• Arcaded: Made from a series of arches carried on columns.
  • Armorial: Stone A coat of arms or family crest carved into stone.
  • Bawn: This is a defended courtyard of a castle, fortified house or abbey. It is usually used to describe the defended courtyard in a tower house. The defence is the outer surrounding wall of the castle, which is often punctuated by towers, called a bawn wall or curtain wall.
  • Bellcote: A framework in a roof often set on a gable or above and arch, from which a bell can be hung.
  • Bronze: A metal made from combining copper and tin.
  • Bronze Age: (c.2500BC to c.600BC) It begins around 2500BC when metalworking was introduced to Ireland in the form of copper and gold objects and then a little later, c.2200BC, bronze - a copper and tin alloy - began to be made. The wedge tomb, being the latest type of megalith, belongs to a period of transition between the Neolithic and the Bronze Age. Towards the end of the Bronze Age evidence shows very sophisticated use of Bronze metal working and the occurrence of more and more weapons, which seems to suggest a society with a developing warrior elite, a growing population and pressures on resources.

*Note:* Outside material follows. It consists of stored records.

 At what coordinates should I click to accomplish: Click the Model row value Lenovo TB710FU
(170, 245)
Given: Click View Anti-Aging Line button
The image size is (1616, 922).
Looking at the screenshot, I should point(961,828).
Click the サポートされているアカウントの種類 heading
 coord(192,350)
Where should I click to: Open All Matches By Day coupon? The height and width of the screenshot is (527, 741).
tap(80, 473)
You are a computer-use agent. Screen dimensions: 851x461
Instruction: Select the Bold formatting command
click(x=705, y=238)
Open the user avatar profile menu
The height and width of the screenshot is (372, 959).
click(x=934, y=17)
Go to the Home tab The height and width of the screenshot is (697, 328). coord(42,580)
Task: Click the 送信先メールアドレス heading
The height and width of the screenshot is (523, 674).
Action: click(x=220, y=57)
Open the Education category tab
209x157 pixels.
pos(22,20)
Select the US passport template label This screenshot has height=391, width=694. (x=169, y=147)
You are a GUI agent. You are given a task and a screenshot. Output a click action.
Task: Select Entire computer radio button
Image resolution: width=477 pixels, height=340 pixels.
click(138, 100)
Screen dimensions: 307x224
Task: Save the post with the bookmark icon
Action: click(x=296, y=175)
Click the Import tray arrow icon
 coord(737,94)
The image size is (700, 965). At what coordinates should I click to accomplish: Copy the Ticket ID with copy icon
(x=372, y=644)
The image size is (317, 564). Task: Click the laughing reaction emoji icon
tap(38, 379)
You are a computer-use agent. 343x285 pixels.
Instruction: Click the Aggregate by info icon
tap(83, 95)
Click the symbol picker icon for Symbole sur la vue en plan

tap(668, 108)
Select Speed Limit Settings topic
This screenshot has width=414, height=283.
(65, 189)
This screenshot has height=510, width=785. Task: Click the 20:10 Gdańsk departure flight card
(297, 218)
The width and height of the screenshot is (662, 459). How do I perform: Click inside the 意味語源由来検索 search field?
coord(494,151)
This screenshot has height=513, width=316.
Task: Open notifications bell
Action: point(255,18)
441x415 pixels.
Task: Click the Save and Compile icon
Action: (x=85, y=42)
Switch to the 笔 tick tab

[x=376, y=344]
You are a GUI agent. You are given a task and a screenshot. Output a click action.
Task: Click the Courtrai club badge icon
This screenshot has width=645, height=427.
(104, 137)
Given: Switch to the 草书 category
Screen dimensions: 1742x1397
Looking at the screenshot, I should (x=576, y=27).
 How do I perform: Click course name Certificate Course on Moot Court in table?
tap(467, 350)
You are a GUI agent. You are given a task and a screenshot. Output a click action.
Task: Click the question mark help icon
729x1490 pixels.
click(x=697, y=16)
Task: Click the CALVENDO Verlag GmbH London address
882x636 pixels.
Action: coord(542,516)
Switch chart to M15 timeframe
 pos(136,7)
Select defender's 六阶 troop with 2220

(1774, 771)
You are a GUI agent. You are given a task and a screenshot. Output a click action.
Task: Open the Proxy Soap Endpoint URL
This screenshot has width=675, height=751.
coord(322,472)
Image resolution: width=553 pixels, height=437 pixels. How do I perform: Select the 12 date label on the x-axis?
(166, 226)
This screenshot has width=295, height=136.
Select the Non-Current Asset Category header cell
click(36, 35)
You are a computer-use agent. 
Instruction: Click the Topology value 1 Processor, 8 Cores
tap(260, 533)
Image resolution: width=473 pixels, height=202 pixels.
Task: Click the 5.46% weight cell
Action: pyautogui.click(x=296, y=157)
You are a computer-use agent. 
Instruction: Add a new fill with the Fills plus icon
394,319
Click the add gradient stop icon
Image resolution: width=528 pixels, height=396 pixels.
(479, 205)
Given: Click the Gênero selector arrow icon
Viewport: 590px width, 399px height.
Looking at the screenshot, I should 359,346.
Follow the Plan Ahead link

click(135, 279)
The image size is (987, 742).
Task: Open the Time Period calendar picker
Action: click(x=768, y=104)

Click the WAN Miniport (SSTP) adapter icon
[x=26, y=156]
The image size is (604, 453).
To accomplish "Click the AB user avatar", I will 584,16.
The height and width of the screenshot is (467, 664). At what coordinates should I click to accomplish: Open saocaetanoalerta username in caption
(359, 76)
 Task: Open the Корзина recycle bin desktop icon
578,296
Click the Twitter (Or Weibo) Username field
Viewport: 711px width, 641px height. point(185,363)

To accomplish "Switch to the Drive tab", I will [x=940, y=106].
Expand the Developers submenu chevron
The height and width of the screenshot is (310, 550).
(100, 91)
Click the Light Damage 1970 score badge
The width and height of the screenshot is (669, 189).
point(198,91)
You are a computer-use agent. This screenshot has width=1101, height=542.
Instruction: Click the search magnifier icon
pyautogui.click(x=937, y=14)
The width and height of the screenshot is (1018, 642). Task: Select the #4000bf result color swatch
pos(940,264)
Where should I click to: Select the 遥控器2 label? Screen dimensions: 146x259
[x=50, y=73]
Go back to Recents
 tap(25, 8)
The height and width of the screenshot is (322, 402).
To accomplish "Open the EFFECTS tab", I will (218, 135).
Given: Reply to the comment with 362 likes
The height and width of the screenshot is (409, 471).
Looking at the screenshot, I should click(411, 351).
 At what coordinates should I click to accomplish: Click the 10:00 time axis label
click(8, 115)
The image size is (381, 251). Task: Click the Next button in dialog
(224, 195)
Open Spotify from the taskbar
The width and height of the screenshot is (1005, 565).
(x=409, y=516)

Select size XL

  • Buttress: A mass of masonry projecting from, or built against a wall to give it additional strength or support.
  • Cairn: A mound of stones, often very large, covering a prehistoric structure or burial site.
  • Canopy: A covering or hood over an altar or other structure.
  • Capstone: This is a stone that covers a burial chamber of a cist or megalithic tomb and is sometimes called a roofstone.
  • Chamber: This is a burial compartment in a megalithic monument.
  • Chancel: The east end of a church where the main altar is placed, sometimes divided from the nave by a chancel arch and/or rood screen.
  • Chapter House: This is the meeting house for the canons of a cathedral or monks of a particular order.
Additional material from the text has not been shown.